··· Task material

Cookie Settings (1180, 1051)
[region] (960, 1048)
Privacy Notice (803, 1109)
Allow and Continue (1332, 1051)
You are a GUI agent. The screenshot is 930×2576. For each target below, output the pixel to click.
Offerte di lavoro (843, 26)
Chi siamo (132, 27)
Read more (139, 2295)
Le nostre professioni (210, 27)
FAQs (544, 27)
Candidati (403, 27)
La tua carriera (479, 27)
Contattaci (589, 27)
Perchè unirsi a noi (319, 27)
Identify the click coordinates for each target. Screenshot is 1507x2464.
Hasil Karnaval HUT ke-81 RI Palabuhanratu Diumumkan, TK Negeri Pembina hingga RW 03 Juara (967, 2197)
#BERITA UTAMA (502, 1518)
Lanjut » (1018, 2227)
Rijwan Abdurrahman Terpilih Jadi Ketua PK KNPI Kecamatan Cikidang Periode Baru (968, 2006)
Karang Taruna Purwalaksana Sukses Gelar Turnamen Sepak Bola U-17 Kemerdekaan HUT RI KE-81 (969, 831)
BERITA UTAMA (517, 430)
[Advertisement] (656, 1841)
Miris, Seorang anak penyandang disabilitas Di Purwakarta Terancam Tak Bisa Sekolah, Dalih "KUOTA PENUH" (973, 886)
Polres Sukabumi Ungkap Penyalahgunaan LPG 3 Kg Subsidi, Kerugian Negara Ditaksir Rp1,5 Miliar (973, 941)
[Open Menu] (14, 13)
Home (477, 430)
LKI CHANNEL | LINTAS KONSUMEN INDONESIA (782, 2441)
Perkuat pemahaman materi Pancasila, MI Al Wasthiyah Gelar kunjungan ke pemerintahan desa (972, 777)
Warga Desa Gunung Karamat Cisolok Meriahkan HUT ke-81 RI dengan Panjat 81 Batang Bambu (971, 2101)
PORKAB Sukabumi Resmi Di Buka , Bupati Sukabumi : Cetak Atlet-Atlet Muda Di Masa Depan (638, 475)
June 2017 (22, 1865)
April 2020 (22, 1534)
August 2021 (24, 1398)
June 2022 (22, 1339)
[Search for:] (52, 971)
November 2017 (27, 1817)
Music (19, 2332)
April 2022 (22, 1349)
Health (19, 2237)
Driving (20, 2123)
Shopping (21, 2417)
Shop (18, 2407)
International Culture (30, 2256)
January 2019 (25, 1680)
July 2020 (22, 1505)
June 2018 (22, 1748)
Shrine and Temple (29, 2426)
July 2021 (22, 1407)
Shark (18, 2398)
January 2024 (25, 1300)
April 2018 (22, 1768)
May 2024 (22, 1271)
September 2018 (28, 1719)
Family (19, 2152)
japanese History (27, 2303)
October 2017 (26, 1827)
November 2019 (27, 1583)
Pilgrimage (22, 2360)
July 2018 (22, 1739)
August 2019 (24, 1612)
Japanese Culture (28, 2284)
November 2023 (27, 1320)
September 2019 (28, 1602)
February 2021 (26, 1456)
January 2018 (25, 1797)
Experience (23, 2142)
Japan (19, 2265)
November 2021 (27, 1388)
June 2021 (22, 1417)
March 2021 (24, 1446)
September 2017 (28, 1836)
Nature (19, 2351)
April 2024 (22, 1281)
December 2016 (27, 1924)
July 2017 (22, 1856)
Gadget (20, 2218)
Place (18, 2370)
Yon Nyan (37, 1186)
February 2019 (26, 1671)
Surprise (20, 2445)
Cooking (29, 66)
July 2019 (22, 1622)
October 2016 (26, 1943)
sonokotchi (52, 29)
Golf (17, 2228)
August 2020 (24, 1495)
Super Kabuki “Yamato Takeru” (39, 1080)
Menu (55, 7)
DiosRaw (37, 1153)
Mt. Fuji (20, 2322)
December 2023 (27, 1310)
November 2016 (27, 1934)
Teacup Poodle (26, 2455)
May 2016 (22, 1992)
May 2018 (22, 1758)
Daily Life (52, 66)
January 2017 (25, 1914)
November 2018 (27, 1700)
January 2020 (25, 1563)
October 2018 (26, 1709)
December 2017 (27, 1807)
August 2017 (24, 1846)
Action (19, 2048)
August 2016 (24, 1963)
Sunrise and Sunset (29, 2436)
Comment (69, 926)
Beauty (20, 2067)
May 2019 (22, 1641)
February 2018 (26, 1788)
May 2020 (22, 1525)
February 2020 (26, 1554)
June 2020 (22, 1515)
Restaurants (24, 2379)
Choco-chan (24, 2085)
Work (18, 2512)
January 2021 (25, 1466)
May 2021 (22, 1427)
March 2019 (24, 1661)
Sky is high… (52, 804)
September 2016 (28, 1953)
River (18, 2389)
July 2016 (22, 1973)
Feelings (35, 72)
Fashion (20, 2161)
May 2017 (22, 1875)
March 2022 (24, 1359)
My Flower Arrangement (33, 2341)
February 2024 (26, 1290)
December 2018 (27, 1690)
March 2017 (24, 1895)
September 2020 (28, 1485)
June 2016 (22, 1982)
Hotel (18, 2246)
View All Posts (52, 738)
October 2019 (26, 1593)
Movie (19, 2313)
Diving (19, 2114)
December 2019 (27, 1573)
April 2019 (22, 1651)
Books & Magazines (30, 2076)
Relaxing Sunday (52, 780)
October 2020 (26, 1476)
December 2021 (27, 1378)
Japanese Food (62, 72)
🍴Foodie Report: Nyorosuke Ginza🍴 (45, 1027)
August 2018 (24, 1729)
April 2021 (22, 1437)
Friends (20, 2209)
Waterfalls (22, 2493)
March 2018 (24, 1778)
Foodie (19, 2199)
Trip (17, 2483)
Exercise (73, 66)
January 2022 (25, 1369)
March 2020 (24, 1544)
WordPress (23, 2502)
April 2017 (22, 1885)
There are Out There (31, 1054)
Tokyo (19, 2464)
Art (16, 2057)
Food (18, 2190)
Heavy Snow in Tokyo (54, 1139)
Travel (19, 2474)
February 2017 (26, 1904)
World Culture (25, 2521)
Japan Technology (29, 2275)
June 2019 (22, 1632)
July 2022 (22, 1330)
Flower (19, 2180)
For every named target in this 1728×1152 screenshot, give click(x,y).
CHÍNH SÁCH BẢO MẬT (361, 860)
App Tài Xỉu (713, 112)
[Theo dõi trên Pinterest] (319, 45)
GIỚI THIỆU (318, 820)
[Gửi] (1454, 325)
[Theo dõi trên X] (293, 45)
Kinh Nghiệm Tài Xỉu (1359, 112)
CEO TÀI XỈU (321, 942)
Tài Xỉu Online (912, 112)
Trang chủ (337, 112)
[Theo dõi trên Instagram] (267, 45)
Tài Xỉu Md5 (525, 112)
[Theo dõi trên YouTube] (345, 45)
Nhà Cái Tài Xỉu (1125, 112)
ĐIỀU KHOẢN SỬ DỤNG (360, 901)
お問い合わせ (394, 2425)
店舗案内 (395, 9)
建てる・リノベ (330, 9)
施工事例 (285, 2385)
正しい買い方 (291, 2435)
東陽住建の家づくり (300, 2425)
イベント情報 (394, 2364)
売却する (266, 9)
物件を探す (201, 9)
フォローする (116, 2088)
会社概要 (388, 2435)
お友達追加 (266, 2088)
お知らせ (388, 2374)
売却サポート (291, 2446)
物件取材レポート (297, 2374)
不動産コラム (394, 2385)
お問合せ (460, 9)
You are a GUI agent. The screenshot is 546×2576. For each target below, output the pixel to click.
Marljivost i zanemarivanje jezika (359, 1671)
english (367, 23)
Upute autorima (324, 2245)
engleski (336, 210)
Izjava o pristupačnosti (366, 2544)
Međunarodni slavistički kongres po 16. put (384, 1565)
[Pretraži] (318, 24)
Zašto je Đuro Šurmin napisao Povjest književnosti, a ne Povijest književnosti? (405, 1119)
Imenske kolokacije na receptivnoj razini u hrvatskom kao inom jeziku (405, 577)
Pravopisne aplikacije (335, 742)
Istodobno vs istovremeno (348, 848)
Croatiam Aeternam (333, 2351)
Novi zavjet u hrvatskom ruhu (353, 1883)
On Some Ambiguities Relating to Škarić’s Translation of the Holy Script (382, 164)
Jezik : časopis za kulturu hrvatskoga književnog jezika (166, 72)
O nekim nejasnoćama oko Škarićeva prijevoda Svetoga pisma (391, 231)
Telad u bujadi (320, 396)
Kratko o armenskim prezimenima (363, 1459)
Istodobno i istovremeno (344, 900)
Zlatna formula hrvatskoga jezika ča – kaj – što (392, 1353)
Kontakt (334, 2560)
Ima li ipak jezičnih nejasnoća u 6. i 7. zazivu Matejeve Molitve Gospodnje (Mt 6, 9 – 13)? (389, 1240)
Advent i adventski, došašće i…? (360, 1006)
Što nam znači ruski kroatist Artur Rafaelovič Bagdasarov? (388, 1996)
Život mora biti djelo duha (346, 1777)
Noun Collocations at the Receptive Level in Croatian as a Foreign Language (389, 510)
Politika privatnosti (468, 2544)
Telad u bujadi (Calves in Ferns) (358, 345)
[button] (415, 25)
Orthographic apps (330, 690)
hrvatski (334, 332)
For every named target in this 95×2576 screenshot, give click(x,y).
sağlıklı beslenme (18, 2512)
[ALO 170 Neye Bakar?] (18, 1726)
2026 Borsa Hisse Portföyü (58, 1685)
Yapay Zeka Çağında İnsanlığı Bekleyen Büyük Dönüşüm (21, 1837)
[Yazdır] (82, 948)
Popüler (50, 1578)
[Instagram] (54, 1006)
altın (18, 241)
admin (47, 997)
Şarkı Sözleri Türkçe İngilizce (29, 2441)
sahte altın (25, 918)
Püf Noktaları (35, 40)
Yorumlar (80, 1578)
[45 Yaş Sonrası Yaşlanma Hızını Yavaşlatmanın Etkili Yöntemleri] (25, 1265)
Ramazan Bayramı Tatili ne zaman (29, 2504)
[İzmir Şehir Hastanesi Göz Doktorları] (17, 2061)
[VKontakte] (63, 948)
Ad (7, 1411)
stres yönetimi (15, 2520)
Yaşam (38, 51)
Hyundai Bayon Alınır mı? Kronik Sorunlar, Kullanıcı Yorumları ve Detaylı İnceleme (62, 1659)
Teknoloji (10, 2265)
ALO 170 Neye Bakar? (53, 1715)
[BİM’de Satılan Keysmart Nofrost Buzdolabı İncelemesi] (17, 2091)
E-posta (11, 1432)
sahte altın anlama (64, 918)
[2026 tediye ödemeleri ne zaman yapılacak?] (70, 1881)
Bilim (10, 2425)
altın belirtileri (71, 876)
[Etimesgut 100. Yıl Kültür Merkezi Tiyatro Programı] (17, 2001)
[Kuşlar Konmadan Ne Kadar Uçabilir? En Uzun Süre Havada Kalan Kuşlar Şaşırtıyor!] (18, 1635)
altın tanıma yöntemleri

······

Exercise
Verbatim output is expected for the lines from the start of the data to the line in which "Warga Desa Gunung" appears, both included.

Completed exercise
Cookie Settings (1180, 1051)
[region] (960, 1048)
Privacy Notice (803, 1109)
Allow and Continue (1332, 1051)
You are a GUI agent. The screenshot is 930×2576. For each target below, output the pixel to click.
Offerte di lavoro (843, 26)
Chi siamo (132, 27)
Read more (139, 2295)
Le nostre professioni (210, 27)
FAQs (544, 27)
Candidati (403, 27)
La tua carriera (479, 27)
Contattaci (589, 27)
Perchè unirsi a noi (319, 27)
Identify the click coordinates for each target. Screenshot is 1507x2464.
Hasil Karnaval HUT ke-81 RI Palabuhanratu Diumumkan, TK Negeri Pembina hingga RW 03 Juara (967, 2197)
#BERITA UTAMA (502, 1518)
Lanjut » (1018, 2227)
Rijwan Abdurrahman Terpilih Jadi Ketua PK KNPI Kecamatan Cikidang Periode Baru (968, 2006)
Karang Taruna Purwalaksana Sukses Gelar Turnamen Sepak Bola U-17 Kemerdekaan HUT RI KE-81 (969, 831)
BERITA UTAMA (517, 430)
[Advertisement] (656, 1841)
Miris, Seorang anak penyandang disabilitas Di Purwakarta Terancam Tak Bisa Sekolah, Dalih "KUOTA PENUH" (973, 886)
Polres Sukabumi Ungkap Penyalahgunaan LPG 3 Kg Subsidi, Kerugian Negara Ditaksir Rp1,5 Miliar (973, 941)
[Open Menu] (14, 13)
Home (477, 430)
LKI CHANNEL | LINTAS KONSUMEN INDONESIA (782, 2441)
Perkuat pemahaman materi Pancasila, MI Al Wasthiyah Gelar kunjungan ke pemerintahan desa (972, 777)
Warga Desa Gunung Karamat Cisolok Meriahkan HUT ke-81 RI dengan Panjat 81 Batang Bambu (971, 2101)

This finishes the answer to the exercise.